But you didn't get hit...again...by a puck, did you Steve?

Great photos! I love the shot of Bozak at the faceoff.

What shutter speed and ISO setting do you use?

Steve Russell, you got some amazing shots there!

@Thom, I usually shoot Leafs at 1600 ISO and a shutter speed of 1/1600 f/2.8 (close) and 1/1000 f/4 (long)

can you post pics after every game??

Great photos and great concept for a blog!

Hey Steve, great work with the pics from last night’s game. I was wondering if you have a personal site of work not related to the work you do for the star. If so would it be possible for you to post the link? Anyway keep up the great work. Go Leafs Go.

Great shots Steve - I especially like the Kulemin/Letang and Bozak shots. You mentioned that you're shooting with a 300mm lens and one more - what's the second lens? Presumably you have a much more moderate telephoto for the near-side action?

This is a great little article. Very cool.

What kind of camera do you use, if I might ask?

Awesome shots Steve. just a quick question do you use arena strobes for your shots? and yeah I'm also curious as to what kind of post processing (if any) do you do?

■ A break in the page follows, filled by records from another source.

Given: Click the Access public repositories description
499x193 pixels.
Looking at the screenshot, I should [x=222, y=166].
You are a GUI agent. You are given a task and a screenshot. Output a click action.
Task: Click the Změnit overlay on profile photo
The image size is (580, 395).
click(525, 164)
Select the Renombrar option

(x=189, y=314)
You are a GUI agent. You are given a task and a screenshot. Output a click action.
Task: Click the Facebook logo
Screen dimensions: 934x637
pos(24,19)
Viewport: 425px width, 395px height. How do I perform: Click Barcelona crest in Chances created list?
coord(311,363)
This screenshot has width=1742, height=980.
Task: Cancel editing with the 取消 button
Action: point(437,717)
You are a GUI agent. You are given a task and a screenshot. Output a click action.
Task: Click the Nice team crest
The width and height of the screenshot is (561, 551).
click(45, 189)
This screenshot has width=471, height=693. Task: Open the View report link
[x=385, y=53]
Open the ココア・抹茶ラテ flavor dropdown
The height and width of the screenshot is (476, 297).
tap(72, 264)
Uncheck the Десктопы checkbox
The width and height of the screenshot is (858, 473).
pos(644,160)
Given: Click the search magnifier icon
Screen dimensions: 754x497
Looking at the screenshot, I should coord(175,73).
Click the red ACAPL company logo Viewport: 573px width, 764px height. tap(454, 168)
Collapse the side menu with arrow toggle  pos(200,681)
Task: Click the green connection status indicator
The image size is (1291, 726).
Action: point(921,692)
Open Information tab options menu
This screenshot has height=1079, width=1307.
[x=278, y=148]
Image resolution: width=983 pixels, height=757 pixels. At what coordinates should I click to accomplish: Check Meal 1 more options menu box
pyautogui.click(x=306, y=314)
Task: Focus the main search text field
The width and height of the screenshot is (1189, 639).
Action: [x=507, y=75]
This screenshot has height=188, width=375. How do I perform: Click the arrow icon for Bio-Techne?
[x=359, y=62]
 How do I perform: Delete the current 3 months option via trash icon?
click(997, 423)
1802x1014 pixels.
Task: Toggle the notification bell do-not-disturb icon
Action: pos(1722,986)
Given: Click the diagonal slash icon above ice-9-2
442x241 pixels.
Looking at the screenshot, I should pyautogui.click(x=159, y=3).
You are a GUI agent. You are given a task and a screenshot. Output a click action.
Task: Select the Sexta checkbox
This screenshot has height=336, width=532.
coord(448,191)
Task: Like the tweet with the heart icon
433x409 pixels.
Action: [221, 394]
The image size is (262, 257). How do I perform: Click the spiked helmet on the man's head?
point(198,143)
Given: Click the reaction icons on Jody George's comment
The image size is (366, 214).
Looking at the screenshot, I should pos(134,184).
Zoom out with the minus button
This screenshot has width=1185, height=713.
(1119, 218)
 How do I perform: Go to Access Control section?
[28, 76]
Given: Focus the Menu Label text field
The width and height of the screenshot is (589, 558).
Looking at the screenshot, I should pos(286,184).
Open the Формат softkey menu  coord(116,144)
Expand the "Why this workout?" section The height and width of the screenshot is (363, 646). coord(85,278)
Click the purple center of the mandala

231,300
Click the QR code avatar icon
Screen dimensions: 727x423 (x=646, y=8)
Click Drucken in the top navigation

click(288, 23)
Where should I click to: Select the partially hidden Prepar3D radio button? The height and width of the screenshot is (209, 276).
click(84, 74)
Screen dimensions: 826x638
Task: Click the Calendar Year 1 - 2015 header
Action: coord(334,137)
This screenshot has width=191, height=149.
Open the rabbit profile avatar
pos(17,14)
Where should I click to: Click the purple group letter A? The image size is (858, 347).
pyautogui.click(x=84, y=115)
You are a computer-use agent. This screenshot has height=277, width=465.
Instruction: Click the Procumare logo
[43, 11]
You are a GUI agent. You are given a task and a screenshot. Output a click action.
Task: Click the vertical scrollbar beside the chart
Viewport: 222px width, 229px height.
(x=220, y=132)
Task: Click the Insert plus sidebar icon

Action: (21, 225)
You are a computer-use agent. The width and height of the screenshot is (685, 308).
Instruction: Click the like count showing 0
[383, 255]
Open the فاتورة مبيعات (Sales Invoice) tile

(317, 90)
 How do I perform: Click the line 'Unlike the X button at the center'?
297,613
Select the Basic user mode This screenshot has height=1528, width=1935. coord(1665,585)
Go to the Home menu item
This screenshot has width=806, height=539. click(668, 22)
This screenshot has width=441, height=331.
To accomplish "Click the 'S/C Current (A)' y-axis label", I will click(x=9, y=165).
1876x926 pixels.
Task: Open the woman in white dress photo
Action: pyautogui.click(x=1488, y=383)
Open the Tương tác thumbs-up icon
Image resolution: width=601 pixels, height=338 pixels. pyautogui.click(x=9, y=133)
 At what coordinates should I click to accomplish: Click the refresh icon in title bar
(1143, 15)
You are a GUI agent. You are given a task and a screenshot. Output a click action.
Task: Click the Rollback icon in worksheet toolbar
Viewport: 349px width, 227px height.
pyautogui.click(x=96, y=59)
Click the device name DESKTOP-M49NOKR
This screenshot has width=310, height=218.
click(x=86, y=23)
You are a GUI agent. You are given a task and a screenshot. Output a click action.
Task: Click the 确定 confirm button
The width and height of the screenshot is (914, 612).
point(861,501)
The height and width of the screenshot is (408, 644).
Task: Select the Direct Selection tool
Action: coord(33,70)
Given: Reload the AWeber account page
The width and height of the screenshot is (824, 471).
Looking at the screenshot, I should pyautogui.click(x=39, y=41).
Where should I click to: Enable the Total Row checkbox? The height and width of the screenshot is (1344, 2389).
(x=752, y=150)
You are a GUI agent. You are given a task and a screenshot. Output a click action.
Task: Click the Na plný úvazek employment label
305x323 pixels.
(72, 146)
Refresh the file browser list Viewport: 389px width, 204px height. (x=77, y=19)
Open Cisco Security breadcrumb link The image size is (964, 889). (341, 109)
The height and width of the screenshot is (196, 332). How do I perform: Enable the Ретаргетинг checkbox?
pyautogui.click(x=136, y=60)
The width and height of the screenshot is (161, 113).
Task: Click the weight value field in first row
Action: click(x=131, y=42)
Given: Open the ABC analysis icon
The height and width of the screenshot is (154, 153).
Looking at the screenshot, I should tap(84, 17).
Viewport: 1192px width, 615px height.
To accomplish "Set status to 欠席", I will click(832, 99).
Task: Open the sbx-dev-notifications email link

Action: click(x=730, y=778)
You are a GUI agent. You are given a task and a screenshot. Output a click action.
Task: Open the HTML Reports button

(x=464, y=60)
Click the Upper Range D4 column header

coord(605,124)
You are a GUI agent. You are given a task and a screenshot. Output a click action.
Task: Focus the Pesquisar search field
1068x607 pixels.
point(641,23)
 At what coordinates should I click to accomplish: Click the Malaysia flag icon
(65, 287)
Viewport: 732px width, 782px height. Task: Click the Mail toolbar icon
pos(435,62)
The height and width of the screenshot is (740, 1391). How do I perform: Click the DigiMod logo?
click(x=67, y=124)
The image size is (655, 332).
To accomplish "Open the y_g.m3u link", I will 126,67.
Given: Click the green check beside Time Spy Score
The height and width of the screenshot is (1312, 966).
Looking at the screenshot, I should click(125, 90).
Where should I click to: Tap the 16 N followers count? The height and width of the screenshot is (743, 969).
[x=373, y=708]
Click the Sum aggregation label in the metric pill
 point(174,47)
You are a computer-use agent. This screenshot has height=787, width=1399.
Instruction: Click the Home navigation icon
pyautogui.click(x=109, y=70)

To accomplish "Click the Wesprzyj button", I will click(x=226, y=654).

I started shooting hockey as a "pro" in 1969 at the Gardens, and have never shot at the Air Canada Center. The lighting seems to be incredibly good at the ACC Steve, and I guess being digital doesn't hurt these days, as opposed to film.

Wow - please keep posting pictures like these. WOW!!

@Paul Paroutis - The second lens is a 70-200, although sometimes, usually in the first period I'll drop the 300 for a 16-35 or 14 to try to get some corner action.

@HockeyBroad - I use a pair of Canon Mark IV's

@Ben P - No we don't use strobes, they are available but for a price. There are four sets that the team photographers usually use and sometimes a set are rented out to a magazine or a card company.

@Bill Sandford - The lighting is better at the ACC than the old Gardens, but it could be that the cameras are also getting very good in poor light. Of course the cameras also enable us to get better white balances that greatly help with exposure!

love the blizzard shot,tom

the shots from the game are amazing, makes the leafs actually look good.